On consolidation, we have reduced our data center footprint to a maximum thus making headway towards green IT. After successfully deploying the consolidation on servers, storage, networks we are now bringing the virtualization outside the perimeters of the data center, introducing application and desktop virtualization. This will enable Steria to make further headway on its green agenda and improve employee satisfaction index, thus enabling all Steria colleagues to achieve secure connectivity.

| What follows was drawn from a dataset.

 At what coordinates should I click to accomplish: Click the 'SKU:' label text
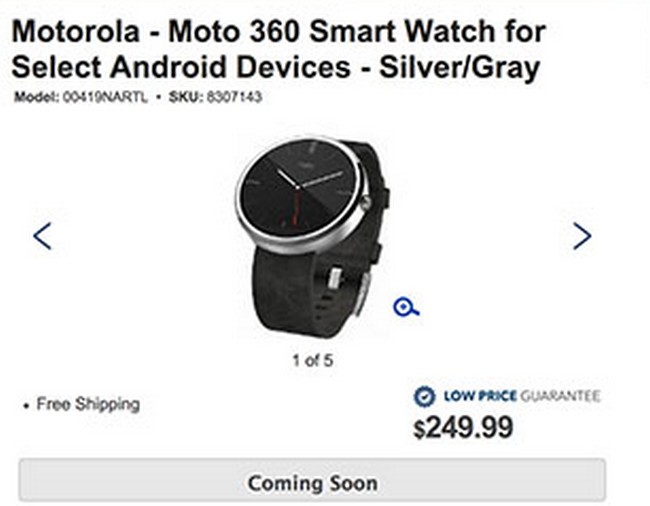185,97
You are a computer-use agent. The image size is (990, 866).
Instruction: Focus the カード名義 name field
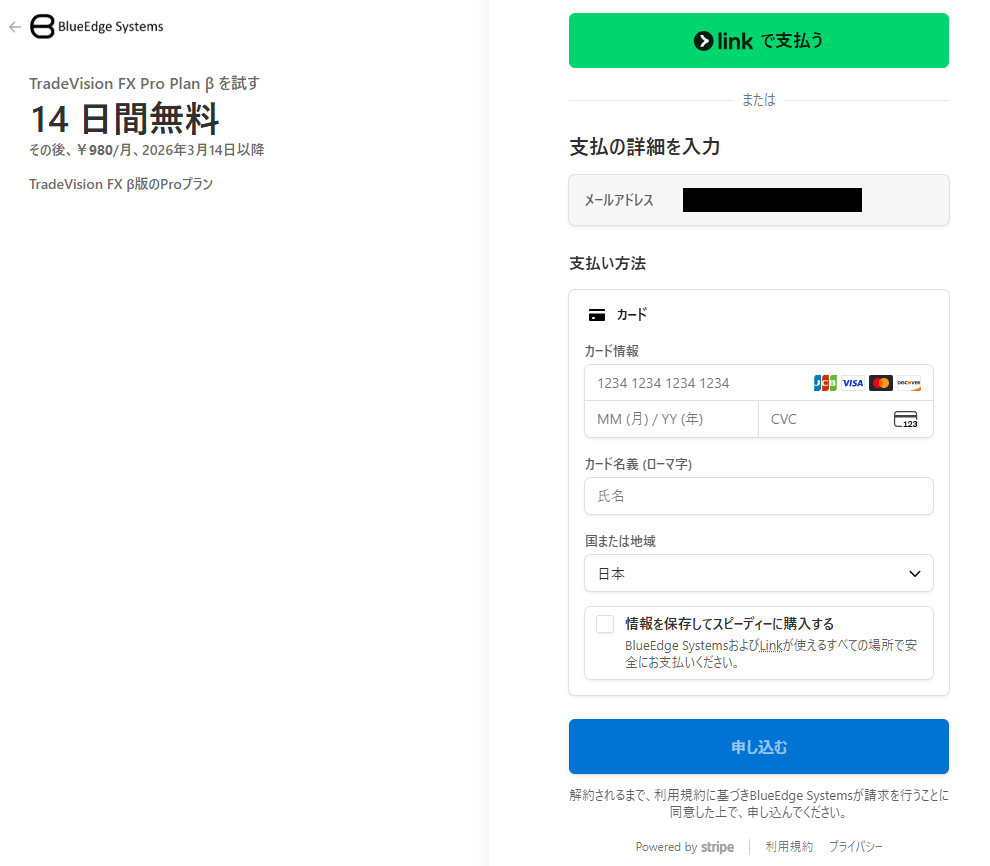coord(758,496)
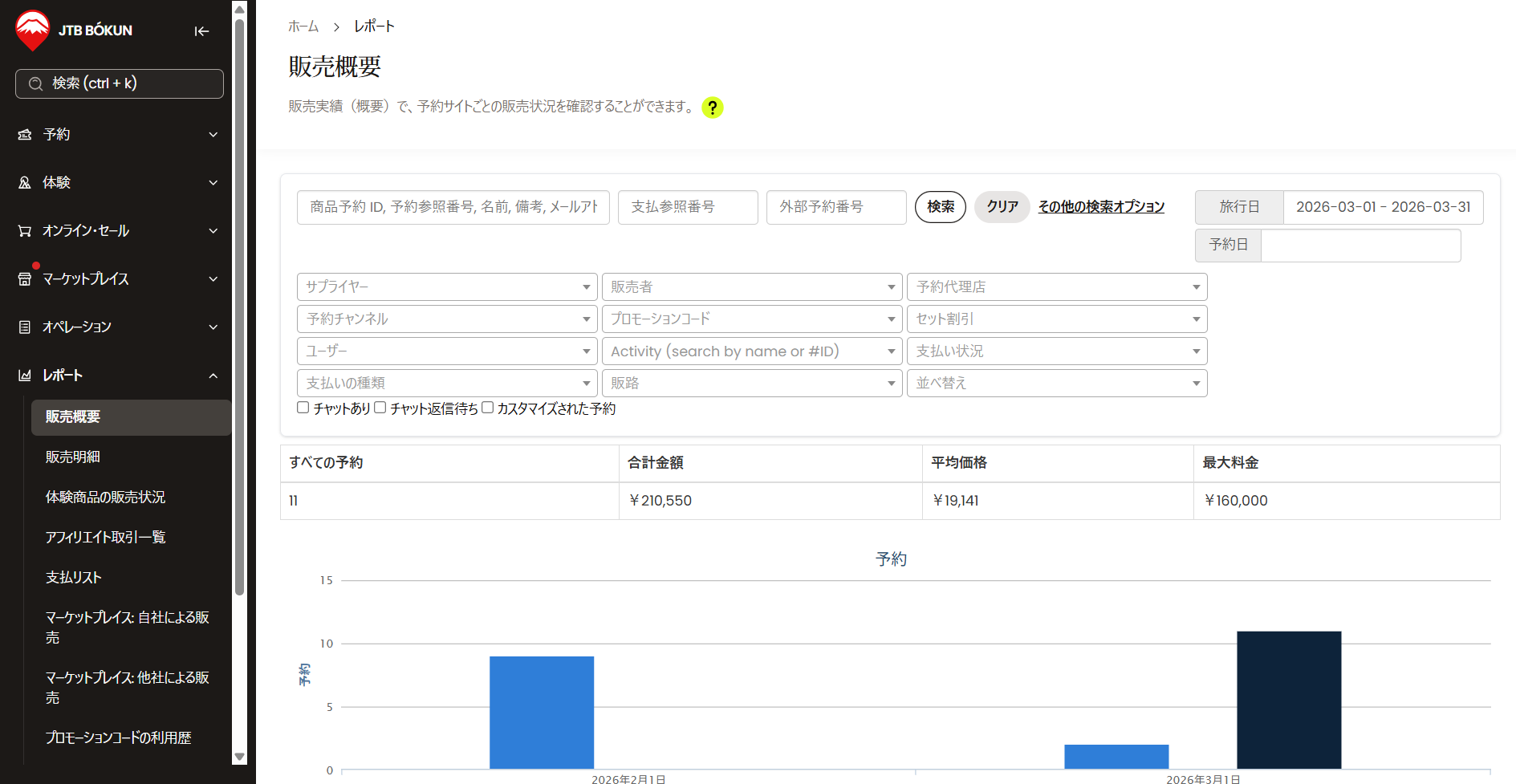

How are modern communications solutions like videoconferencing helping you?
All our delivery centers are networked via traditional videoconference endpoints. VC has certainly improved our performance to a large extent enabling experts to join together in the time of need, whatever time it may be. This has not only expedited our decision making process but also helped in achieving synergy on account of reduction in travel as well as on green initiative of the company. Training, KT sessions, service reviews have gone so easy that the clients of Srera are very happy about this sort of collaboration which enables them to execute their jobs without disturbing their family commitments. Both clients and employees satisfaction indices have improved significantly. As an initiative we are taking the videoconference technology outside the board rooms and traditional fixed videoconference rooms to desktops and laptops, increasing mobility. This will integrate with Steria's unified communications roadmap. Steria believes that its employees travel only when absolutely necessary, thus reducing its ecological footprint.

What ICT technologies/applications do you plan to add in the near future?
Steria's agenda is to further enhance the mobility of its employees, extending it to outside the physical location. On the unified communications roadmap the policy based secure connectivity from mobile computers to Steria infrastructure will further be extended thus converging voice, video and data. The user mobility and presence, unified messaging, collaboration and conferencing, contact center and CRM tools and application management are to be extended to all the Indian centers in a meticulously thought out manner.

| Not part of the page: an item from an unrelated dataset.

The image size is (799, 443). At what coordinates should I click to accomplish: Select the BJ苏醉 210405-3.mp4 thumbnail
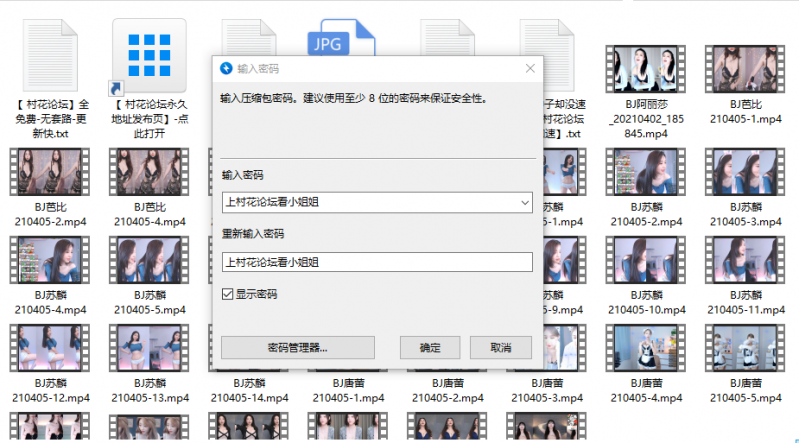click(742, 172)
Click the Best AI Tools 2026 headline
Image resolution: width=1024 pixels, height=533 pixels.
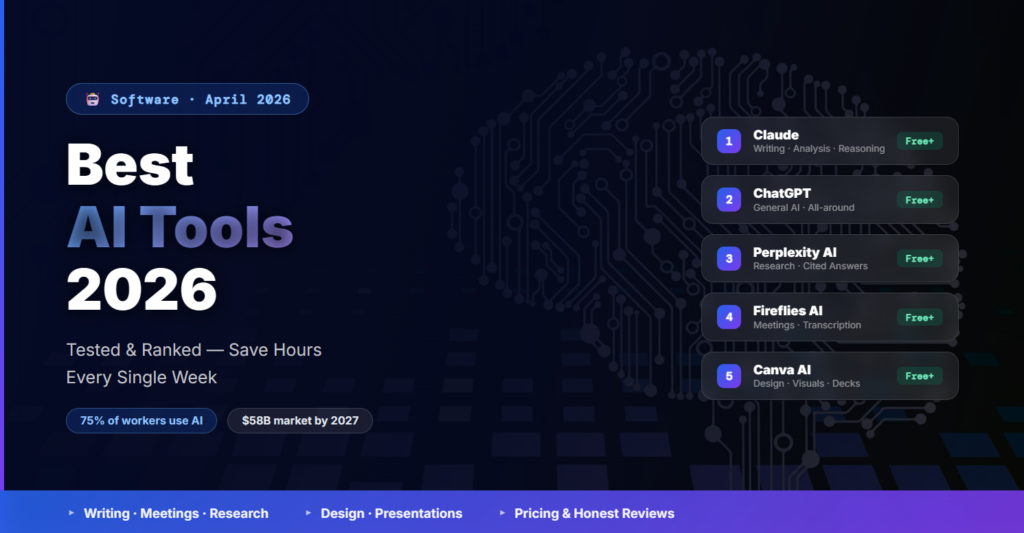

How do you think 3G technologies will help you?
Steria intends to explore these to increase employee secure mobility thus converging the data, voice and video together on the end point. We are working on a proof of concept to bridge the application extension to mobile telephony, increasing secure connectivity while decreasing dependency on relatively high power laptop devices.

What are your expectations from telecom vendors to help run your company efficiently and smoothly?
Steria wishes the partner service providers to offer more remote connectivity tools which can observe the traffic up time pro-actively. At the same time Internet has to be made cheaper and commercially viable in India. At the same time the infrastructure supporting it also needs overhauling as downtimes have adverse impact on business as well as the country's reputation. High speed Internet needs to be extended to commercially sensitive Indian households enabling secure virtual offices to expand thus achieving greener IT for India.